英情報機関M16の長官も昨年12月、ロシアは空港や基地にドローンを飛ばす、放火や妨害工作を行う等、「戦争の一歩手前のグレーゾーン戦術で我々を試している」と警告し、ロシアは「威圧し、恐怖を利用し、操作しようとしている」、「これに反撃するのが情報・治安当局の仕事だ」と述べた。イギリスは今週、ロシアの戦争を支援しているとされる300の個人・企業に新たな制裁を課した。ドイツの情報機関BNDの長官は、今月のミュンヘン安全保障会議で「ハイブリッド戦争から生じる脅威が認められる」、「これと闘うべくBNDはより動ける組織になる必要がある」と述べた。

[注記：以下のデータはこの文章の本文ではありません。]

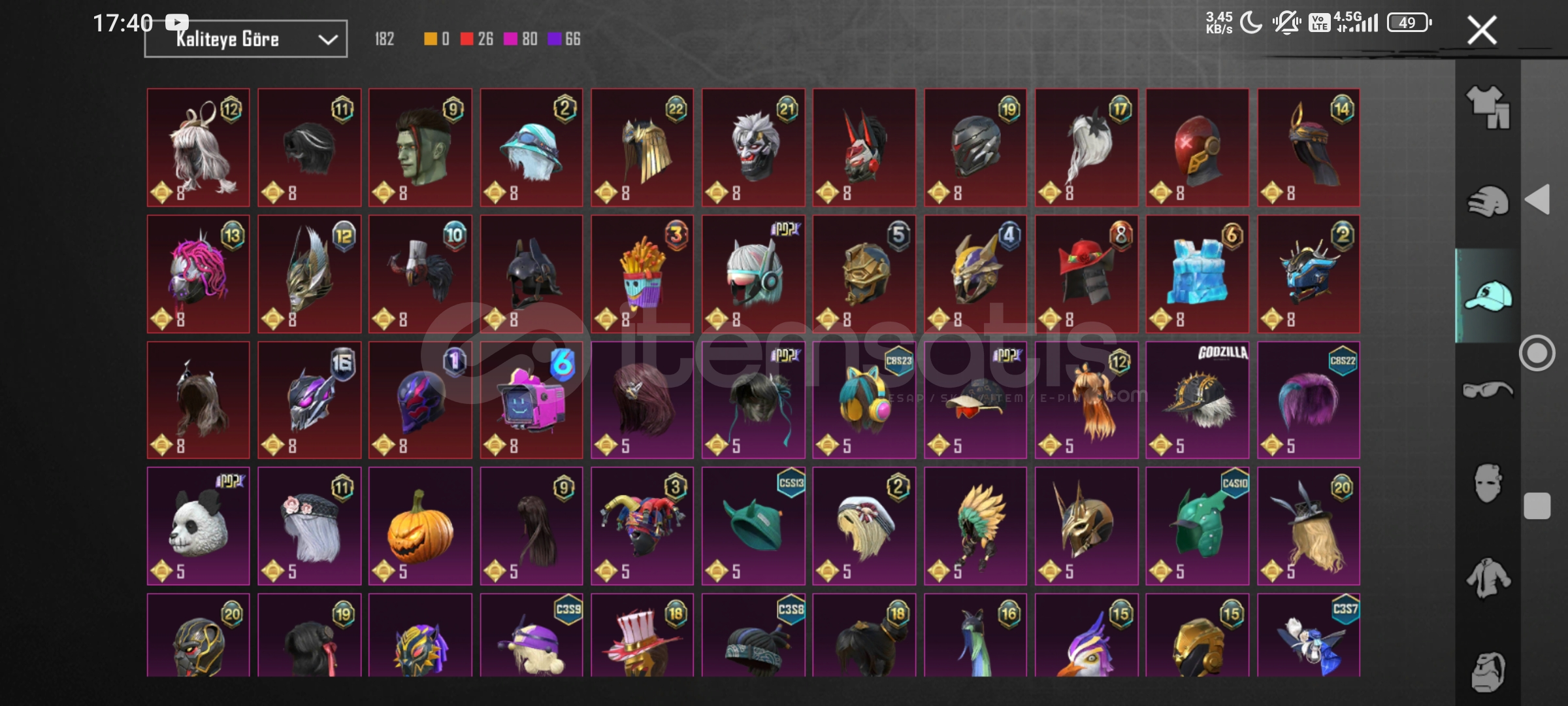Open the backpack category at bottom
This screenshot has height=706, width=1568.
point(1488,672)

脅せば欧州はロシアのウクライナ攻撃を容認するとプーチンが当初考えていたのは明らかである。ところが、ロシアが核戦争をちらつかせても西側がウクライナ支援を止めなかったため、プーチンは対欧州「ハイブリッド戦争」活動を始めた。
ライデン大学の調べによると、こうした隠密攻撃は2023年の13件から24年には44件に増加した。しかし圧力をかければ欧州は後退する、とのプーチンの目算は大きく外れた。
「ロシアの隠密の妨害工作は裏目に出て、ロシアは戦略的優位を獲得するどころか、ロシアは敵対勢力だとの見方を強化した」とエストニアの報告書は言っている。欧州がまずしたのは隠密工作に関わったロシアの情報関係者600人の追放で、ロシアはその結果生じた穴をギャングで埋めたという。

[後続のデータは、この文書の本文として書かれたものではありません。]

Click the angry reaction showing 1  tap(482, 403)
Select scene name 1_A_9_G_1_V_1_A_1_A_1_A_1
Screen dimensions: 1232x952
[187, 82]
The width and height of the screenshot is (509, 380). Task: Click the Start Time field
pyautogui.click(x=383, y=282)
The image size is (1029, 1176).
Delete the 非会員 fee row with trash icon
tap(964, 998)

また、昨年9月以降、欧州はロシアの影の艦隊のタンカーや、海底通信ケーブルを破壊、あるいはロシア産石油を輸送したとされる船を拿捕、さらに、ウクライナに小包爆弾を送ろうとした容疑や、米英加・エストニア・ポーランドに発火性の小包を送ろうとした容疑で10数人を逮捕した。追跡は宇宙空間にも及び、今月、欧州の治安当局は欧州の衛星通信を傍受した可能性のあるロシアの衛星2個を特定した。
ロシアの戦争は続いているが、コストは毎月上昇し、ロシアの死傷者数は130万人に近づきつつある。経済も破綻し始め、ロシアの統計によるとロシアの石油収入は昨年24%も減少した。財政状況も21年の黒字から昨年は700億ドル以上の赤字に転落した。

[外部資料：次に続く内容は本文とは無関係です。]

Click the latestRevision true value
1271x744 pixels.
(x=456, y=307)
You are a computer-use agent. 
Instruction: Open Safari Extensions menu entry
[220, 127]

プーチンの戦争は意図せぬ結果の法則の具体例と言える。彼はウクライナを抹殺しようとしてかえってウクライナ人を結束させ、ロシア憎悪を生んだ。
同様に、欧州を服従させようと隠密裏に攻撃し、欧州の抵抗と国防へのコミットメントを強化してしまった。プーチンのウクライナでの大失敗は、歴史家バーバラ・タックマンが著書『愚者の行進』(邦題は『愚行の世界史』、中公文庫)の中で示した愚行のリストの最上位近くに位置するだろう。
* * *
情勢判断を誤るプーチン
イグネイシャスのこの論説は、ロシアのハイブリッド戦争に対して欧州各国がどう反撃しているかを描写している。プーチンは諜報機関KGBの出身であり、情報収集や工作活動をしてきた人であり、ハイブリッド戦争のような手段に頼る傾向がある人である。欧州諸国がそれに反撃しているのは結構なことである。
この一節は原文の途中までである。